TEXTO >>

↓

O marketing venceu mais uma: está na última moda dizer que algo ou alguém que se destaque da multidão por suas qualidades extraordinárias é diferenciado. De repente, todo mundo quer ser diferenciado, embora, curiosamente, ninguém queira ser diferente. Diferenciar diferente e diferenciado tornou-se uma habilidade social básica, que a maioria de nós exerce de forma intuitiva, sem pensar. Se formos pensar, porém, vamos descobrir que a diferença entre diferente e diferenciado pressupõe valores que boa parte de nós teria vergonha de assumir.

Todo mundo sabe que Ronaldinho Gaúcho é um jogador diferenciado, não sabe? Isto é, melhor do que os outros, genial. Da mesma forma, ninguém tem dúvida quando se anuncia que o atendimento prometido pelo gerente daquele banco é diferenciado: quer dizer que não se confunde com o tratamento-padrão dispensado à massa dos clientes otários, inclui cafezinho, água gelada e, quem sabe, dicas de investimento vazadas diretamente da mesa de operações do Banco Central. O privilégio parece apenas natural porque também nós somos, a nossos próprios olhos, diferenciados. Aliás, diferenciadíssimos.

Já diferente, bem, é uma história inteiramente diferente. Desde que os primeiros hominídeos se juntaram numa tribo e decretaram que míopes e carecas não entravam, a diferença é tudo aquilo que grupos sociais hegemônicos usam para excluir ou subjugar minorias – e ao mesmo tempo reforçar sua identidade. Localizado no corpo ou na alma, real ou imaginário, o anátema da diferença justifica lógicas de dominação e até de extermínio. Diferentes foram, através do tempo, cristãos no Império Romano, muçulmanos em países cristãos, negros no Novo Mundo, judeus em quase todo lugar. Ah, sim, e loucos e homossexuais em qualquer tempo.

↑

INFORMAÇÕES EXIBIDAS >>

↓

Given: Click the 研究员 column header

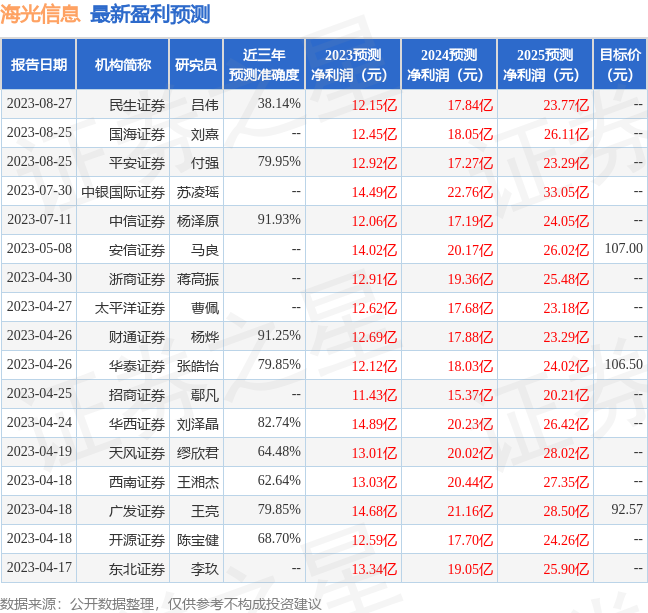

↑

SUAS INSTRUÇÕES >>
Escreva a continuação do texto sobre a diferença entre "diferente" e "diferenciado", começando logo após a última frase.

RESULTADO DO EXERCÍCIO >>
Ser diferente é o fim da picada, é ter negado o direito à humanidade ou pelo menos à humanidade plena. Esse mecanismo de psicologia das multidões que deu em genocídios é o mesmo – a distinção é de grau, não de natureza – que discrimina os pequenos desviantes, da menina do colégio que dá para qualquer um ao gorducho de óculos que em vez de jogar bola fica lendo Dostoiévski, do gaguinho albino que vende to-to-tomates na feira àquela bicha louca do quinto andar.

O preço da diferença é alto. Não é de espantar que estejamos todos cada vez mais iguais, fazendo fila para comprar um par do Nike Shox prateado que custa uma fortuna – um tênis, imagine, que os marqueteiros garantem ter sido baseado no design do Porsche de James Dean, um produto realmente diferenciado! Também não espanta que países como Quênia e Uganda tenham sido obrigados a proibir a venda de cremes e sabonetes embranquecedores, tamanha a febre de consumo entre as mulheres africanas, assoladas por um grave surto de bolhas e urticárias. Triste, não? No espelho da globalização, até o etnicamente igual fica diferente – diferente de algum distante modelo ideal.

Até aí, tudo cruel mas simples, preto e branco. A trama se adensa quando nos damos conta de um paradoxo: ao mesmo tempo que queremos ser iguais, esmagando o diferente sem dó sob a sola aerada de nossos Nikes Shox, valorizamos a individualidade, o único, o que nos eleve acima da massa ignara e mal paga. Contradição insolúvel?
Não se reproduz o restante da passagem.